### Scope The transaction Authenticated Interaction describes a secure and authenticated communication channel between two parties, typically a client representing a holder and a data custodian protected by the verifier. This channel is created on the application layer using a token based authentication mechanism. This interaction describes how a client can use the access token in an HTTP request to interact with a RESTful API provided by a resource server at the Custodian. To prevent token theft and replay attacks, the client uses the OAuth 2.0 Demonstration of Proof-of-Possession (DPoP) mechanism to bind the access token to a public/private key pair held by the client. ### Actor Roles | Actor | Role | | --------- | ----------------------------------------------------------------------------------------------------- | | Holder | Uses an access token to interact with a resource server at the custodian | | Custodian | Provides a RESTful API to access and manage data, protected by an access token issued by the verifier | ### Referenced standards - [OAuth 2.0 Authorization Framework](https://datatracker.ietf.org/doc/html/rfc6749) - [OAuth 2.0 Demonstration of Proof-of-Possession (DPoP)](https://datatracker.ietf.org/doc/html/rfc9449) ### Messages 1. Create DPoP Proof 2. Authenticated API Request 3. Authenticated API Response
{% include GFI-005.svg %}
#### Create DPoP Proof ##### Trigger events - A client needs to access or manage data at a custodian using a RESTful API and has obtained an access token from a verifier. ##### Message semantics The client creates a DPoP proof JWT as specified in the [OAuth 2.0 Demonstration of Proof-of-Possession (DPoP)](https://datatracker.ietf.org/doc/html/rfc9449) specification.

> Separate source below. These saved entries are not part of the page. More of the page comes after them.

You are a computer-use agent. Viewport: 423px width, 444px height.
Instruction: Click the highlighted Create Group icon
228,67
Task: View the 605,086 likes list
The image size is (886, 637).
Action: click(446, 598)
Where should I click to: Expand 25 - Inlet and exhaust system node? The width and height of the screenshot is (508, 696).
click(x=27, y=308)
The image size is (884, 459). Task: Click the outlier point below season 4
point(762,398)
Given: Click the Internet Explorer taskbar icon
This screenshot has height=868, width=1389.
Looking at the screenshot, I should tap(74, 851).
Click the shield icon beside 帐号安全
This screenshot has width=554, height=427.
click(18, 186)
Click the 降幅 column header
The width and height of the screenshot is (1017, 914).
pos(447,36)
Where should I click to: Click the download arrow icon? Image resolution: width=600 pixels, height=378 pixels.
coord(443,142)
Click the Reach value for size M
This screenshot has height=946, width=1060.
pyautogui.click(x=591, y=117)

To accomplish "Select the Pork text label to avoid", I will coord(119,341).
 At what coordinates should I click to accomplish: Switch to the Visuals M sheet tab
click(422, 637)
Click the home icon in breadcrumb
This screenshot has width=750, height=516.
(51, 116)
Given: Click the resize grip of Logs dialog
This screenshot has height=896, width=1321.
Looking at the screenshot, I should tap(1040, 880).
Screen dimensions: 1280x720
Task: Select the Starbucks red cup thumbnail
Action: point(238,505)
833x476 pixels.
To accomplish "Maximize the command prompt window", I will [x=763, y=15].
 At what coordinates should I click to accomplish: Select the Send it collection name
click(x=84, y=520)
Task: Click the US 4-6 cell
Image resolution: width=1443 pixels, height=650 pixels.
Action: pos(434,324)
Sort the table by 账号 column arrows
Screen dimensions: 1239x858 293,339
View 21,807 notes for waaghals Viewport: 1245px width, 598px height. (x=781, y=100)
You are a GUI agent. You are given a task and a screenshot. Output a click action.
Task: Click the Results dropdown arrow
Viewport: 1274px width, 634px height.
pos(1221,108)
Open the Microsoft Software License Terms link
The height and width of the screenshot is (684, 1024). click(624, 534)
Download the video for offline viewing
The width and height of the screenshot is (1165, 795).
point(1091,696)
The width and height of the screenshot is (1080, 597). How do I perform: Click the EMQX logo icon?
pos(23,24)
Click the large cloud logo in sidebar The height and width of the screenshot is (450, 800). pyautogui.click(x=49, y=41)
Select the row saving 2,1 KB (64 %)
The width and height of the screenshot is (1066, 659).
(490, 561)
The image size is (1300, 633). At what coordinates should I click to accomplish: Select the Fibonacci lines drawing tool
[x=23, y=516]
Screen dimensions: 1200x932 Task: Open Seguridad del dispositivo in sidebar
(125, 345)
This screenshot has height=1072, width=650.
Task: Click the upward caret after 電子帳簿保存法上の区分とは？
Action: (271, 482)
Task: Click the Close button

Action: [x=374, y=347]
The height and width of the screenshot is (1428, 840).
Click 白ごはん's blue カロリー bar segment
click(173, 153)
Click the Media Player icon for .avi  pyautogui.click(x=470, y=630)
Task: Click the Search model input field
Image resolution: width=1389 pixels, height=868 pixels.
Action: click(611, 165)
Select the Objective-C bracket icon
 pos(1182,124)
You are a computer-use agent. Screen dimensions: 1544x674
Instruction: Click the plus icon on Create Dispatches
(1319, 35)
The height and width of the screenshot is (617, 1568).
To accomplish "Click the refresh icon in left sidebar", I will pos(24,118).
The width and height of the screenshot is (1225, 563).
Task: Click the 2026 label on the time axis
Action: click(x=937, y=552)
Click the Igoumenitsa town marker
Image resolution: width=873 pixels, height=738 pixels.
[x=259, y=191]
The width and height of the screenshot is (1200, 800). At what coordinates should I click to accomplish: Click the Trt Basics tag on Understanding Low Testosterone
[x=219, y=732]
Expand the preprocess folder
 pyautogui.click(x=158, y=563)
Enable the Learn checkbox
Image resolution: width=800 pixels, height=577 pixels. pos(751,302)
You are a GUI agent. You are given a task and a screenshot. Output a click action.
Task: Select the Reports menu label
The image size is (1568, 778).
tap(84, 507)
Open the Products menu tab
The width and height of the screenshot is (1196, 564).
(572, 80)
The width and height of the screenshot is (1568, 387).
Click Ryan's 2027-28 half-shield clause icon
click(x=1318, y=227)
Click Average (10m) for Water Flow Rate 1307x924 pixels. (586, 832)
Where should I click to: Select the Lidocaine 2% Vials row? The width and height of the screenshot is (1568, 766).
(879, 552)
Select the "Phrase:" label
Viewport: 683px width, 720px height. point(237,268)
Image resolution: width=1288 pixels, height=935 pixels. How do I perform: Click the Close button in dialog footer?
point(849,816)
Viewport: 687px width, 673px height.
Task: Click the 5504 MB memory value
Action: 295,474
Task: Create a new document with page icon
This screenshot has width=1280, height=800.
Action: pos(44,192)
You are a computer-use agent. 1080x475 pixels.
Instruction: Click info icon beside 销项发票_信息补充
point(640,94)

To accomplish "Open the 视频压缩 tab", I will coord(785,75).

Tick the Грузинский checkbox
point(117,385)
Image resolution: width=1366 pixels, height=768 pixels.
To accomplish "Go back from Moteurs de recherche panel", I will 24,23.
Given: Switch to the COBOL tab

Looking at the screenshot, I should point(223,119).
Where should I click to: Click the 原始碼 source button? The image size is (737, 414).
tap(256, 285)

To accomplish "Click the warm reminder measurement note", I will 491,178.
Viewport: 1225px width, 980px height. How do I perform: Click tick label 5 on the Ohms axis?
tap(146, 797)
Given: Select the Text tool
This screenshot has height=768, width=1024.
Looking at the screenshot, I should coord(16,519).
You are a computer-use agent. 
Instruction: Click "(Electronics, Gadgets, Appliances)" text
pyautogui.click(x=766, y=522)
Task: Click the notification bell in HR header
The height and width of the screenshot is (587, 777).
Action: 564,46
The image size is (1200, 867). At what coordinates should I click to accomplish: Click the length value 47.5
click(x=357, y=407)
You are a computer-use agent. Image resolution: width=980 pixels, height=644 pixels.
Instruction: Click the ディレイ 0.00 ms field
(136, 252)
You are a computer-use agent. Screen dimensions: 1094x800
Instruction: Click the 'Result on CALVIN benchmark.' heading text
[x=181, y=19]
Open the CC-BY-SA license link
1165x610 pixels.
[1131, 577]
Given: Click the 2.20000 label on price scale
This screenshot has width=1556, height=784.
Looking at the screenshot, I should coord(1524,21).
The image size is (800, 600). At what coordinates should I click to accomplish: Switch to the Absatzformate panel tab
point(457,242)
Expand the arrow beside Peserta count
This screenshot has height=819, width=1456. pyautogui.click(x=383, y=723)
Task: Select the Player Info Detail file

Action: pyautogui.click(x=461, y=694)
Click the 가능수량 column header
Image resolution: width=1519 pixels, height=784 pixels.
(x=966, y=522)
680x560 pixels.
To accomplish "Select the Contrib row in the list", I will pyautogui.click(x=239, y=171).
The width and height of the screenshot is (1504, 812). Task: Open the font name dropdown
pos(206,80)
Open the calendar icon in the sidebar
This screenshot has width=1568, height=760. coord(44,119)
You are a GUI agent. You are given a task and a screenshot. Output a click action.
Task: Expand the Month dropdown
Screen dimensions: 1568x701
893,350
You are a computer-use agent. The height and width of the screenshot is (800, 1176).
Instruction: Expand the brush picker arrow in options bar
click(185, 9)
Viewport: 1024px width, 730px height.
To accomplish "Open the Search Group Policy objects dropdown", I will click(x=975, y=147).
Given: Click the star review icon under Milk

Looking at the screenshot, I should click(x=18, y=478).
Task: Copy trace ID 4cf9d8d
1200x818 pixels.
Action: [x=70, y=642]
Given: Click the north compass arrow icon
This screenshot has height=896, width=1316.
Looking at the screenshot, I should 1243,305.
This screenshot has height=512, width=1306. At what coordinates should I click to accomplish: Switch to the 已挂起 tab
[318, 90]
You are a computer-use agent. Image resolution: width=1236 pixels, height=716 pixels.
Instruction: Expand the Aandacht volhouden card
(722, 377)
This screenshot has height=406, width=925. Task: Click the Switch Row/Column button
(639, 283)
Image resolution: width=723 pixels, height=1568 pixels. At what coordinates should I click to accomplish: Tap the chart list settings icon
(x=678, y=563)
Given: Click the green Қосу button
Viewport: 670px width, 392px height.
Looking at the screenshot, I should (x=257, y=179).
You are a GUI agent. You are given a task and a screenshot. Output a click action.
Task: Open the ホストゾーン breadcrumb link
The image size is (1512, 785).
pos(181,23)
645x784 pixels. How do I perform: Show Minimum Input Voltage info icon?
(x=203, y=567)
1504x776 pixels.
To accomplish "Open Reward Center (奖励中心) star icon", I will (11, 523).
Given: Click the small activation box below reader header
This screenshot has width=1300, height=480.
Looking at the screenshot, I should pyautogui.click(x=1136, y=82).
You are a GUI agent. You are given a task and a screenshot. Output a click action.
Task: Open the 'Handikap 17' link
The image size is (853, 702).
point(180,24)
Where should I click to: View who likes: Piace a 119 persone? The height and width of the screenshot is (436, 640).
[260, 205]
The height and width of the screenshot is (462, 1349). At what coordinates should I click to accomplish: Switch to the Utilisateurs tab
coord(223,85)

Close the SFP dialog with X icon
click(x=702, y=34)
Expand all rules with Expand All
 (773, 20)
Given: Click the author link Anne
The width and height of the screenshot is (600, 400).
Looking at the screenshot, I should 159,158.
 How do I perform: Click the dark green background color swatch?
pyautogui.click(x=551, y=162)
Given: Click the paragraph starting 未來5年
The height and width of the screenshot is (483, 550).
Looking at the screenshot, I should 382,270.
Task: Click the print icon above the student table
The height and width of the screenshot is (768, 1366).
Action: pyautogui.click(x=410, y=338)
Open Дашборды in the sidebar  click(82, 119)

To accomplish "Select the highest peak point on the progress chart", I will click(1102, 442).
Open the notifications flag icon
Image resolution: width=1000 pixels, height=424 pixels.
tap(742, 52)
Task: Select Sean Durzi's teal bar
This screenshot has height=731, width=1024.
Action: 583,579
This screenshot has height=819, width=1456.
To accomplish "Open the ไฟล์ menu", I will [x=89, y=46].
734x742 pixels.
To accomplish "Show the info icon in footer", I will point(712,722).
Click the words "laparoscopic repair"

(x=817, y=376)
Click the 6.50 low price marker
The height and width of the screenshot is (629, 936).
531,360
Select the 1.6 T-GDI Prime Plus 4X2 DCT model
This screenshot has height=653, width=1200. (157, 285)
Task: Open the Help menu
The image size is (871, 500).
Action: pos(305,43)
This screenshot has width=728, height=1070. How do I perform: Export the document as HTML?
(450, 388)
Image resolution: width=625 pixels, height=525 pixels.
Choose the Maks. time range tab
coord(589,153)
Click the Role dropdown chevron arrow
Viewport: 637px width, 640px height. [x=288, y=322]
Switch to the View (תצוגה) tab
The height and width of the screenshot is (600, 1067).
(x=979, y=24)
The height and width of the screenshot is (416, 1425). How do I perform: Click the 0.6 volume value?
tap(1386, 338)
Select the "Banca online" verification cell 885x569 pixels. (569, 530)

The DPoP proof JWT includes claims such as `htm` (HTTP method), `htu` (HTTP URI), `jti` (JWT ID), and `iat` (issued at time). ##### Example Below is a non-normative example of a DPoP proof JWT: Header: ```json { "typ": "dpop+jwt", "alg": "RS256", "jwk": { "kty": "RSA", "e": "AQAB", "n": "0vx7agoebGcQSuuPiLJXZptN9nndrQmbXEps2aiAFbWhM78LhWx4cbbfAAtVT86..." } } ``` Payload: ```json { "htm": "GET", "htu": "https://custodian.example.com/fhir/Patient/123", "jti": "a-123", "iat": 1618884473 } ``` #### Authenticated API Request ##### Trigger events - A client needs to access or manage data at a custodian using a RESTful API and has obtained an access token from a verifier. ##### Message semantics The client creates a DPoP proof JWT as specified in the [OAuth 2.0 Demonstration of Proof-of-Possession (DPoP)](https://datatracker.ietf.org/doc/html/draft-ietf-oauth-dpop-04) specification. The DPoP proof JWT includes claims such as `htm` (HTTP method), `htu` (HTTP URI), `jti` (JWT ID), and `iat` (issued at time). The Access Token must be included in the `Authorization` header as a DPoP token, and the DPoP proof JWT must be included in the `DPoP` header of the HTTP request. ##### Example Below is a non-normative example of an Authenticated API Request: ``` GET /fhir/Patient/123 HTTP/1.1 Host: custodian.example.com Authorization: DPoP eyJhbGciOiJSUzI1NiIsInR5cCI6IkpXVCJ9... DPoP: eyJhbGciOiJSUzI1NiIsInR5cCI6IkpXVCJ9... ``` #### Authenticated API Response ##### Trigger events - The custodian processes the authenticated API request and responds with the requested data or an appropriate status ##### Message semantics The resource server verifies the DPoP proof and the access token included in the request. If the verification is successful and the access token is valid, the custodian processes the request accordingly and responds with the requested data or a status message. ##### Expected Actions The resource server should store the `jti` claim from the DPoP proof until it expires, to prevent replay attacks.